• [Dataset entries]

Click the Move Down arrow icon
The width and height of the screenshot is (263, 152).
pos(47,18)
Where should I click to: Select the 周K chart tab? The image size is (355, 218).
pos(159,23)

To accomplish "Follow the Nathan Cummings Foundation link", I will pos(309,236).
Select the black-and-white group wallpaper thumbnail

---

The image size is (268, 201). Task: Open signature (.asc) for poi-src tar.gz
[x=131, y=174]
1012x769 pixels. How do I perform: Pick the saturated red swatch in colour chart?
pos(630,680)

==

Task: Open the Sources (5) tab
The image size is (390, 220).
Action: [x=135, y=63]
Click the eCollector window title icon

• [What you have to do]
All lines above from the one holding "Task: Open the Sources (5) tab" to the one holding "Click the eCollector window title icon", inclusive, are to be copied exactly; no other line is wanted.

• [Expected answer]
Task: Open the Sources (5) tab
The image size is (390, 220).
Action: [x=135, y=63]
Click the eCollector window title icon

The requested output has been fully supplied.